— WHAT YOU WILL DO —
Extend the passage about the Rosendale Library, the former All Saints' Chapel, starting right after its last sentence.

— TEXT FOR ANALYSIS —
--*--

Historic building in New York, United States

The Rosendale Library, formerly the All Saints' Chapel, is located on Main Street (NY 213) in Rosendale, New York, United States. It was originally built as a Gothic Revival Episcopal church from locally mined Rosendale cement, a material which covers the stonework exterior walls.

After floods from nearby Rondout Creek damaged the building in the mid-1950s, the church abandoned it. It also survived a fire in the mid-1970s. A newly formed local library district was created to restore it for use as a library. In 1986 it was added to the National Register of Historic Places.

==Building==
The chapel is a one-story two-by-five-bay building with a rectangular chancel. Its walls are uncoursed cement rock rubble laid in Rosendale cement, with some embellishments and flourishes at windows and doors. A fire in the mid-1970s required the replacement of much of the original interior decoration, although the original wood ceiling is intact. All but two of the stained-glass windows had to be replaced as well. The building was designed to hold 150 people.

On the exterior, the most prominent feature is the steeply pitched gable decorated with a scroll-sawn triangular insert with a central quatrefoil and three surrounding trefoils. The slate roof tiled in a decorative pattern of scallops and flowers. A small entrance vestibule and vestry are located on opposite ends of the east wall. On the west is a hexagonal spire paneled in a simple Gothic motif down at the base and louvered at the top, and a four-by-two-bay, architecturally sympathetic wing added in the 1970s, not considered contributing due to its lack of age.

--*--

— DATA RECORDS —
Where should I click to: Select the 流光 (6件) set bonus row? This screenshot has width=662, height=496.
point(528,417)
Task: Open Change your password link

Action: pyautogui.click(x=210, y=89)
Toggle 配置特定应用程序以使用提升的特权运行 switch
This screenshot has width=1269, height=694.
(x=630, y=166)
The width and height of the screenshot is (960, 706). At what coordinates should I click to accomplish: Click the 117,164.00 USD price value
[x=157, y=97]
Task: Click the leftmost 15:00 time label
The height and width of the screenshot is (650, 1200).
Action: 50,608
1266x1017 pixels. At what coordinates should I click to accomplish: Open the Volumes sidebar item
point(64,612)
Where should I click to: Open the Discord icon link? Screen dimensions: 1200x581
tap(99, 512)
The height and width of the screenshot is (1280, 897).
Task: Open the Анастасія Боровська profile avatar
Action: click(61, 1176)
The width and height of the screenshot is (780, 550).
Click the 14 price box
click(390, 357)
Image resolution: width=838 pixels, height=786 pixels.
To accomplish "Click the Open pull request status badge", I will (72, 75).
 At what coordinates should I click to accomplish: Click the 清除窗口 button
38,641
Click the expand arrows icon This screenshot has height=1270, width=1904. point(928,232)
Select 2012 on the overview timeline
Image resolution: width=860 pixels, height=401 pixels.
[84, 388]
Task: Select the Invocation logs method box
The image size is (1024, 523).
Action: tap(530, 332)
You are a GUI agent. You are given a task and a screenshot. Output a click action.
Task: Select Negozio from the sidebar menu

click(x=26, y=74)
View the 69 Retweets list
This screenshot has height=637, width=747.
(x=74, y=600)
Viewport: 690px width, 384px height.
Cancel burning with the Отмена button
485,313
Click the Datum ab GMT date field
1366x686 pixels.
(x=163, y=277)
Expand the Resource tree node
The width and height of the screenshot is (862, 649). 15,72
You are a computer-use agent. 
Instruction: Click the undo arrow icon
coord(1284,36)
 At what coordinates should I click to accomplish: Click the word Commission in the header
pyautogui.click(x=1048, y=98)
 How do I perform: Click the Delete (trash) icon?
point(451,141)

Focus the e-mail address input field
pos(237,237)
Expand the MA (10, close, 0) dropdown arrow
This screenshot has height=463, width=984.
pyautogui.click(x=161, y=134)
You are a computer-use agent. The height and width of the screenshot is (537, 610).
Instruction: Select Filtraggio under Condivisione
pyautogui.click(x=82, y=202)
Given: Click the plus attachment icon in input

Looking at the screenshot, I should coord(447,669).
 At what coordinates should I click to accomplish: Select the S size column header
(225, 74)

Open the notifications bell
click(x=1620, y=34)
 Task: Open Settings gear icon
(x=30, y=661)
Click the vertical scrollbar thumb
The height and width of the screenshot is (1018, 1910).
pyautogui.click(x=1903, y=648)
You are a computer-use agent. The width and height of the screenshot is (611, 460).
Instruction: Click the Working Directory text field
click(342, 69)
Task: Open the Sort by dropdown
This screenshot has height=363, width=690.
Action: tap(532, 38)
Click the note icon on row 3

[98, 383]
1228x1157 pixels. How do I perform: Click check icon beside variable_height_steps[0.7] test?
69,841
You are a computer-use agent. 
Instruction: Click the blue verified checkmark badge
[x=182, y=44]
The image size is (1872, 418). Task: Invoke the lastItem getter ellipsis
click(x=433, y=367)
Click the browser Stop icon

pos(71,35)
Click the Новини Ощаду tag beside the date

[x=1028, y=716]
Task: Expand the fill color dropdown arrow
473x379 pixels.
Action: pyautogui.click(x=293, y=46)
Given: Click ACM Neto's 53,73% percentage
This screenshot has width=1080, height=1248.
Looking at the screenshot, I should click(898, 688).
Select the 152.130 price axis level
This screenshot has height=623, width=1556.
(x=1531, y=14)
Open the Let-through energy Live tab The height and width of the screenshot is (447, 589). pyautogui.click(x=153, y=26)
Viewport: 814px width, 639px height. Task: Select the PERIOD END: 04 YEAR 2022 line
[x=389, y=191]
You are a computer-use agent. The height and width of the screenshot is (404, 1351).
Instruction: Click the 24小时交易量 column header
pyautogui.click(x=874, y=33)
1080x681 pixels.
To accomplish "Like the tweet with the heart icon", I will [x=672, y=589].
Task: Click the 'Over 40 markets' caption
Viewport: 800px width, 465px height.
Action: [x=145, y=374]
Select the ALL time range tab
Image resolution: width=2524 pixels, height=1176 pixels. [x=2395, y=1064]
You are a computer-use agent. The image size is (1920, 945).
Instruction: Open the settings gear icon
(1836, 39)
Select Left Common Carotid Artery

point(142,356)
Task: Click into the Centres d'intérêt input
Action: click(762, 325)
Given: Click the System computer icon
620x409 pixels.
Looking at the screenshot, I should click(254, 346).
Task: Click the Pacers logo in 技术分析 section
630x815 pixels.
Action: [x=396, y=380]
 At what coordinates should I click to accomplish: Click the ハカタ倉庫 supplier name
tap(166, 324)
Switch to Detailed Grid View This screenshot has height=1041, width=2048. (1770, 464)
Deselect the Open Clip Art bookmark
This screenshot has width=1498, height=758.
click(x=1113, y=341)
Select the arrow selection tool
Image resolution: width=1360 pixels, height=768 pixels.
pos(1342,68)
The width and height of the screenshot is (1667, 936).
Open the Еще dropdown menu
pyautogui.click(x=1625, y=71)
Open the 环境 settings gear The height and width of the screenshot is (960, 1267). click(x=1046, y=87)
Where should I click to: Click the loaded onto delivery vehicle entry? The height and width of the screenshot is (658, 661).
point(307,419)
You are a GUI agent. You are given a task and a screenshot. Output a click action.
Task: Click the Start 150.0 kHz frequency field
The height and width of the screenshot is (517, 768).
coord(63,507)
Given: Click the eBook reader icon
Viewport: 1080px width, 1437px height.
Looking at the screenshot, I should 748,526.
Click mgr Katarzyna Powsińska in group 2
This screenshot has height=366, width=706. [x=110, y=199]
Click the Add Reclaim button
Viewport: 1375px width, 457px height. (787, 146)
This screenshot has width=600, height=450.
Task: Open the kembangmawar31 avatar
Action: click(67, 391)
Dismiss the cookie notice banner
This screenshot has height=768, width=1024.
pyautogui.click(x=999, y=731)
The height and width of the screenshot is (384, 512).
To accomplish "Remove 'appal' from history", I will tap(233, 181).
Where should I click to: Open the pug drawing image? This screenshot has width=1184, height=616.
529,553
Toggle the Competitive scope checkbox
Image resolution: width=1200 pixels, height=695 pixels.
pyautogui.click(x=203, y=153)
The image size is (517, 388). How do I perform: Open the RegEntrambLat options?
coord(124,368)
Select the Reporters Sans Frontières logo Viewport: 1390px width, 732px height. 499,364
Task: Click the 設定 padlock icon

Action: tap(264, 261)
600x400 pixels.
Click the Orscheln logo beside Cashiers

--*--

— RESULT BELOW —
==History==

The opening of the Delaware and Hudson Canal in the late 1820s triggered rapid growth in Rosendale, as in other communities along its route. In 1874, St. Peter's Episcopal Church in nearby Stone Ridge established St. John's Mission to serve worshippers there, and within two years it had grown enough to warrant its own chapel. Two thousand dollars was raised, and the building was built in 1877. The name of the mission was changed to All Saints'.

In 1893 the mission became a parish in its own right, sponsoring missions of its own in the smaller nearby communities of Bloomingdale and Rifton for periods of the early 20th century. In 1956, flooding in the wake of Hurricane Flossy did enough damage to the church that it had to be abandoned, and the parish was dissolved.

Andrew Snyder, a local descendant of the family that had first made a fortune from the cement, bought the building in 1957. He told the local women's club he would donate it for use as a library if they organized it. The club's members formed the Rosendale Library Association, and after restorations and improvements the chapel reopened as the library in 1959.

A 1975 fire damaged the building somewhat, and the original interior finishings and all but two of the stained-glass windows had to be removed and replaced. As part of the repair work, a west wing that had been planned when the building was originally acquired was added.

In the 1980s, after the property was listed on the Register, the New York State Legislature passed legislation, signed by then-governor Mario Cuomo, permitting the creation of a special library district. Voters in Rosendale approved its creation in 1987 and it received its charter from the state Board of Regents two years later.

Work continues on the library building itself. In the 2000s the district obtained a $75,000 state grant to repair the slate roof, and it is currently raising the money required to match it.

==Aesthetics==

The church's basic design, with its thick walls and lancet windows, is consistent with the English country churches that first used the Gothic Revival style. The arches and brick surrounds of the windows are also consistent with the vernacular styles of churches built by congregants of English descent in the Hudson Valley. Embedded shells in the exterior, and other touches, suggest the Venetian Gothic stylings written about and championed by John Ruskin.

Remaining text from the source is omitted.